Paper No. 8
Presentation Time: 10:20 AM

FATE AND TRANSPORT OF MERCURY IN A WATERSHED-RESERVOIR SYSTEM BURNED DURING THE 2012 HEWLETT GULCH FIRE, FT. COLLINS, COLORADO


WEBSTER, Jackson P., Civil, Environmental, and Architectural Engineering, University of Colorado, Boulder, Boulder, CO 80309, AIKEN, George R., U.S. Geological Survey, National Research Program, 3215 Marine Street, Suite E-127, Boulder, CO 80303, RYAN, Joseph N., Civil, Environmental, and Architectural Engineering, University of Colorado at Boulder, 428 UCB, Boulder, CO 80309, NAGY, Kathryn, Department of Earth and Environmental Sciences, University of Illinois at Chicago, Chicago, IL 60607, MANCEAU, Alain, ISTerre, CNRS, Universite de Grenoble, F-38041, Grenoble, France and CALLAGON, Erika, Earth Sciences, University of Illinois at Chicago, 845 W Taylor St, Chicago, IL 60607, jackson.webster@colorado.edu

Deposition and accumulation of atmospheric mercury has led to the ubiquitous enrichment of this toxic metal in surficial soils around the planet.
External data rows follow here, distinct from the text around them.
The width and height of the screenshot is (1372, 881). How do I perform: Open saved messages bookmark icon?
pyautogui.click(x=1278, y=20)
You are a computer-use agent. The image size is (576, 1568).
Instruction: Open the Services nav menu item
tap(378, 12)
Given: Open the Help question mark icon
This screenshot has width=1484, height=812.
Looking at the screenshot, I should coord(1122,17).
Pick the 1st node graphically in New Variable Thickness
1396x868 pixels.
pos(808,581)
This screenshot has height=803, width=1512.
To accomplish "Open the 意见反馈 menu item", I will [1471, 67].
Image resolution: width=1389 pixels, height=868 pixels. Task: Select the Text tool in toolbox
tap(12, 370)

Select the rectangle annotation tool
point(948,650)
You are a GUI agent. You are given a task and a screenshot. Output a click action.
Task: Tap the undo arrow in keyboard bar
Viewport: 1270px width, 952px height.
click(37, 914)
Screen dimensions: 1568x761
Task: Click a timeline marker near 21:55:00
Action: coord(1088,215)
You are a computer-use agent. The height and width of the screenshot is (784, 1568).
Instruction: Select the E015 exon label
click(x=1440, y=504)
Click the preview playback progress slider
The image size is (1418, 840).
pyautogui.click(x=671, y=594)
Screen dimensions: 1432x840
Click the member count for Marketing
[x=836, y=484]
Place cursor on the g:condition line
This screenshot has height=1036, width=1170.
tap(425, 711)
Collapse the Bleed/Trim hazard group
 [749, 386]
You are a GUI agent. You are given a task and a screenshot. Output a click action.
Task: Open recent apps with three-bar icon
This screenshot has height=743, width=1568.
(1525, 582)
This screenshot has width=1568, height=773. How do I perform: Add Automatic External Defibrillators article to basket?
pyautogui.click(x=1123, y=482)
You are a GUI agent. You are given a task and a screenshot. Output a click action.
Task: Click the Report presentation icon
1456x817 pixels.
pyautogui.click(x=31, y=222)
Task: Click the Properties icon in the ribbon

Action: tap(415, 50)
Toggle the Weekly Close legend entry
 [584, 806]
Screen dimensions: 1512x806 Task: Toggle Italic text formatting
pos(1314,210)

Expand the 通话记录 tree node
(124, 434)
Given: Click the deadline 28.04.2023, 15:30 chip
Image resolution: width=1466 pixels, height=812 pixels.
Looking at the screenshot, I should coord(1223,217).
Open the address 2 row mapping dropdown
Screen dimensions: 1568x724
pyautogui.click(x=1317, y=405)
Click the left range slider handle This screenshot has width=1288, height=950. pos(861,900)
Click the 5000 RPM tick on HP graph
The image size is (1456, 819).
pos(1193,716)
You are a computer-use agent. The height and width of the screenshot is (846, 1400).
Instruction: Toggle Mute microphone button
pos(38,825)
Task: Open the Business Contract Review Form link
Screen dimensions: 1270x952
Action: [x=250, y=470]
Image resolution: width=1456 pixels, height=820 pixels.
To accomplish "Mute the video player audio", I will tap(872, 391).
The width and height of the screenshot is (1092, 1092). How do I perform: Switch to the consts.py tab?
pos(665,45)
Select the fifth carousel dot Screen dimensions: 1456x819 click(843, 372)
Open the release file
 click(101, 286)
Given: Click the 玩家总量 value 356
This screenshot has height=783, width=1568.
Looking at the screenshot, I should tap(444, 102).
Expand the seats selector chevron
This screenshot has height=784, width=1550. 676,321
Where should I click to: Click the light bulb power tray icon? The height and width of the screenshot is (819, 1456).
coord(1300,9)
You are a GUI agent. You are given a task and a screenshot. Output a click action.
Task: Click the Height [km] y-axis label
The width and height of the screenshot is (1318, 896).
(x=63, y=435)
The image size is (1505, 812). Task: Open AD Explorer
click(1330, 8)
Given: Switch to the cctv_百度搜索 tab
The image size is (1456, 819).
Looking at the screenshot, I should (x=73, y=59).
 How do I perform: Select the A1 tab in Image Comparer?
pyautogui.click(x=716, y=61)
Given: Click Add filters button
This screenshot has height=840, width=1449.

Remobilization of mercury into the atmosphere is generally associated with landscape disturbance, in particular wildfire, and is a significant component of annual global atmospheric mercury loading. In addition to atmospheric transport, wildfire may indirectly mobilize mercury into local surface waters through soil destabilization and increased watershed runoff. Transport of mercury into surface water and sulfate reducing environments may result in conversion of ionic mercury into methylmercury; a highly toxic and bioaccumulative form of the metal. Although increases in methylmercury production have been observed following wildfire, there is relatively little information regarding chemical and physical processes responsible for post-fire mercury mobilization and methylation. In this study, soils, fire debris, and reservoir sediments were collected from a watershed-reservoir system burned in the 2012 Hewlett Gulch Fire, near Ft. Collins, Colorado. Debris collected from the drainage and reservoir bottom represented charred and destabilized organic material and were found to have total mercury concentrations of around 50 ng g-1. Subsequent coring of the reservoir sediment was conducted over a one year period to assess how early diagenesis of fire debris affects the fate of associated mercury. In addition to environmental sampling, laboratory microcosm experiments using fire debris were conducted to assess the influence of redox driven processes on the fate of mercury in recently deposited reservoir sediments.